### [REQUIREMENT]
Below is a set of records. Please retype every one exactly.

### [Stored records]
▼

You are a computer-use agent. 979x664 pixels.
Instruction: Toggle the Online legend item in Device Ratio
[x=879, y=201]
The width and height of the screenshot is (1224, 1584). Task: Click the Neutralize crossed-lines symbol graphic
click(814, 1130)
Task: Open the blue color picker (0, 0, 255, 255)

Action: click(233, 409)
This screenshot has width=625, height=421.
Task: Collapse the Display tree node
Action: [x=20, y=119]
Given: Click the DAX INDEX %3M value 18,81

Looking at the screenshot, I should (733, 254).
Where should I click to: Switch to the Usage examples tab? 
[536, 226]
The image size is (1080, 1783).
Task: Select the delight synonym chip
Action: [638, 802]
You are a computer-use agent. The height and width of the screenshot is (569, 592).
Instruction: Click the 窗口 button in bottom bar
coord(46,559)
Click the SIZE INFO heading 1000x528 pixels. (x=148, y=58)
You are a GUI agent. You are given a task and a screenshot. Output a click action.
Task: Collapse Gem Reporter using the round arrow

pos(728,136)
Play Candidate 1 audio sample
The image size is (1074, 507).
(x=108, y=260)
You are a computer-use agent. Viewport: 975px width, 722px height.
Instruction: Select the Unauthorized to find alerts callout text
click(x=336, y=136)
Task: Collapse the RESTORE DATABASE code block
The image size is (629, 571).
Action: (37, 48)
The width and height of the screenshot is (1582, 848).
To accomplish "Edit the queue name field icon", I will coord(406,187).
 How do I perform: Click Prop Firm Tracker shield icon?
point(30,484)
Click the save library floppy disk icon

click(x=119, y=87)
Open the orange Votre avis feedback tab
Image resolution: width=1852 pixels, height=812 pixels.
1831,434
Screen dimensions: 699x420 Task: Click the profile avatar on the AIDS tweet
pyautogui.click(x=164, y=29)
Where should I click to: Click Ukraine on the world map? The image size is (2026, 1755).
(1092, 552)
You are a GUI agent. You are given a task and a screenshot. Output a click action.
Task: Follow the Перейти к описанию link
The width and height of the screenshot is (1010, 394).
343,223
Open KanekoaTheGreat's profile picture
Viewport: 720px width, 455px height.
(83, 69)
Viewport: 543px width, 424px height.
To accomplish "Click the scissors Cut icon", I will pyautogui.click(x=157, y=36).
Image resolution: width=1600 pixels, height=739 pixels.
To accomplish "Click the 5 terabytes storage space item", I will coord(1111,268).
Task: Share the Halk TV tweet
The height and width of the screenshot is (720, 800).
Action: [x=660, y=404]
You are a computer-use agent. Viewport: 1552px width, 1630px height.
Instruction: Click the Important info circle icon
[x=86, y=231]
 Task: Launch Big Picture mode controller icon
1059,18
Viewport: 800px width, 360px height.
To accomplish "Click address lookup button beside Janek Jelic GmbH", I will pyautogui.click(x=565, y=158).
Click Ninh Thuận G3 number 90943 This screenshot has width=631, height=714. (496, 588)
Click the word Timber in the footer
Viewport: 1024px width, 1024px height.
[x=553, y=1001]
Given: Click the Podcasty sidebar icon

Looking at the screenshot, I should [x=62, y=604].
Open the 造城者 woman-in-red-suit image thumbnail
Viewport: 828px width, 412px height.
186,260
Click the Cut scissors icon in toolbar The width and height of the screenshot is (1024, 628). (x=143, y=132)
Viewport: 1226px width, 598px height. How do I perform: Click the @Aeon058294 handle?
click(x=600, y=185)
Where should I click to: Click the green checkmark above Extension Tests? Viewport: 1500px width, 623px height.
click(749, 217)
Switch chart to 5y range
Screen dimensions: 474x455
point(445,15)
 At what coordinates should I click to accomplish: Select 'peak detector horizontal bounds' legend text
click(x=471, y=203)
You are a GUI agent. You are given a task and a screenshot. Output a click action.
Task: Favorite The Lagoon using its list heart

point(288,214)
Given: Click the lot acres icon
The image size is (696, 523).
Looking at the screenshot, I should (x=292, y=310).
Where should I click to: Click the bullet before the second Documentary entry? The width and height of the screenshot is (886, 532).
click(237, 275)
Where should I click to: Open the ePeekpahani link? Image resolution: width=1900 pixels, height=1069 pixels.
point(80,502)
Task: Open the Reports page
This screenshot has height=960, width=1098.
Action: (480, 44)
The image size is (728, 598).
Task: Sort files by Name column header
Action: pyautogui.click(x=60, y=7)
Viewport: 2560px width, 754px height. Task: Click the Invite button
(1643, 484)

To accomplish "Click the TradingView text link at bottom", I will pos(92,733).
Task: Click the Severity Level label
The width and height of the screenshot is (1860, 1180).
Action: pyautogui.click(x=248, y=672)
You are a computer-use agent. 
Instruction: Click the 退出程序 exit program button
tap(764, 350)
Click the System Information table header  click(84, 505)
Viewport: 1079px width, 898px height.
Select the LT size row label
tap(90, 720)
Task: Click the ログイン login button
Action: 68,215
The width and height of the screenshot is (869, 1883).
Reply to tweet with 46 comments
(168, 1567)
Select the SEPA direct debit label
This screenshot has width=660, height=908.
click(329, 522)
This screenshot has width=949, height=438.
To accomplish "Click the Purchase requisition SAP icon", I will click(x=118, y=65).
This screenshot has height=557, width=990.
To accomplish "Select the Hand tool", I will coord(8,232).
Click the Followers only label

▲

### [WRITTEN RESPONSE]
You are a computer-use agent. 979x664 pixels.
Instruction: Toggle the Online legend item in Device Ratio
[x=879, y=201]
The width and height of the screenshot is (1224, 1584). Task: Click the Neutralize crossed-lines symbol graphic
click(814, 1130)
Task: Open the blue color picker (0, 0, 255, 255)

Action: click(233, 409)
This screenshot has width=625, height=421.
Task: Collapse the Display tree node
Action: [x=20, y=119]
Given: Click the DAX INDEX %3M value 18,81

Looking at the screenshot, I should (733, 254).
Where should I click to: Switch to the Usage examples tab? 
[536, 226]
The image size is (1080, 1783).
Task: Select the delight synonym chip
Action: [638, 802]
You are a computer-use agent. The height and width of the screenshot is (569, 592).
Instruction: Click the 窗口 button in bottom bar
coord(46,559)
Click the SIZE INFO heading 1000x528 pixels. (x=148, y=58)
You are a GUI agent. You are given a task and a screenshot. Output a click action.
Task: Collapse Gem Reporter using the round arrow

pos(728,136)
Play Candidate 1 audio sample
The image size is (1074, 507).
(x=108, y=260)
You are a computer-use agent. Viewport: 975px width, 722px height.
Instruction: Select the Unauthorized to find alerts callout text
click(x=336, y=136)
Task: Collapse the RESTORE DATABASE code block
The image size is (629, 571).
Action: (37, 48)
The width and height of the screenshot is (1582, 848).
To accomplish "Edit the queue name field icon", I will coord(406,187).
 How do I perform: Click Prop Firm Tracker shield icon?
point(30,484)
Click the save library floppy disk icon

click(x=119, y=87)
Open the orange Votre avis feedback tab
Image resolution: width=1852 pixels, height=812 pixels.
1831,434
Screen dimensions: 699x420 Task: Click the profile avatar on the AIDS tweet
pyautogui.click(x=164, y=29)
Where should I click to: Click Ukraine on the world map? The image size is (2026, 1755).
(1092, 552)
You are a GUI agent. You are given a task and a screenshot. Output a click action.
Task: Follow the Перейти к описанию link
The width and height of the screenshot is (1010, 394).
343,223
Open KanekoaTheGreat's profile picture
Viewport: 720px width, 455px height.
(83, 69)
Viewport: 543px width, 424px height.
To accomplish "Click the scissors Cut icon", I will pyautogui.click(x=157, y=36).
Image resolution: width=1600 pixels, height=739 pixels.
To accomplish "Click the 5 terabytes storage space item", I will coord(1111,268).
Task: Share the Halk TV tweet
The height and width of the screenshot is (720, 800).
Action: [x=660, y=404]
You are a computer-use agent. Viewport: 1552px width, 1630px height.
Instruction: Click the Important info circle icon
[x=86, y=231]
 Task: Launch Big Picture mode controller icon
1059,18
Viewport: 800px width, 360px height.
To accomplish "Click address lookup button beside Janek Jelic GmbH", I will pyautogui.click(x=565, y=158).
Click Ninh Thuận G3 number 90943 This screenshot has width=631, height=714. (496, 588)
Click the word Timber in the footer
Viewport: 1024px width, 1024px height.
[x=553, y=1001]
Given: Click the Podcasty sidebar icon

Looking at the screenshot, I should [x=62, y=604].
Open the 造城者 woman-in-red-suit image thumbnail
Viewport: 828px width, 412px height.
186,260
Click the Cut scissors icon in toolbar The width and height of the screenshot is (1024, 628). (x=143, y=132)
Viewport: 1226px width, 598px height. How do I perform: Click the @Aeon058294 handle?
click(x=600, y=185)
Where should I click to: Click the green checkmark above Extension Tests? Viewport: 1500px width, 623px height.
click(749, 217)
Switch chart to 5y range
Screen dimensions: 474x455
point(445,15)
 At what coordinates should I click to accomplish: Select 'peak detector horizontal bounds' legend text
click(x=471, y=203)
You are a GUI agent. You are given a task and a screenshot. Output a click action.
Task: Favorite The Lagoon using its list heart

point(288,214)
Given: Click the lot acres icon
The image size is (696, 523).
Looking at the screenshot, I should (x=292, y=310).
Where should I click to: Click the bullet before the second Documentary entry? The width and height of the screenshot is (886, 532).
click(237, 275)
Where should I click to: Open the ePeekpahani link? Image resolution: width=1900 pixels, height=1069 pixels.
point(80,502)
Task: Open the Reports page
This screenshot has height=960, width=1098.
Action: (480, 44)
The image size is (728, 598).
Task: Sort files by Name column header
Action: pyautogui.click(x=60, y=7)
Viewport: 2560px width, 754px height. Task: Click the Invite button
(1643, 484)

To accomplish "Click the TradingView text link at bottom", I will pos(92,733).
Task: Click the Severity Level label
The width and height of the screenshot is (1860, 1180).
Action: pyautogui.click(x=248, y=672)
You are a computer-use agent. 
Instruction: Click the 退出程序 exit program button
tap(764, 350)
Click the System Information table header  click(84, 505)
Viewport: 1079px width, 898px height.
Select the LT size row label
tap(90, 720)
Task: Click the ログイン login button
Action: 68,215
The width and height of the screenshot is (869, 1883).
Reply to tweet with 46 comments
(168, 1567)
Select the SEPA direct debit label
This screenshot has width=660, height=908.
click(329, 522)
This screenshot has width=949, height=438.
To accomplish "Click the Purchase requisition SAP icon", I will click(x=118, y=65).
This screenshot has height=557, width=990.
To accomplish "Select the Hand tool", I will coord(8,232).
Click the Followers only label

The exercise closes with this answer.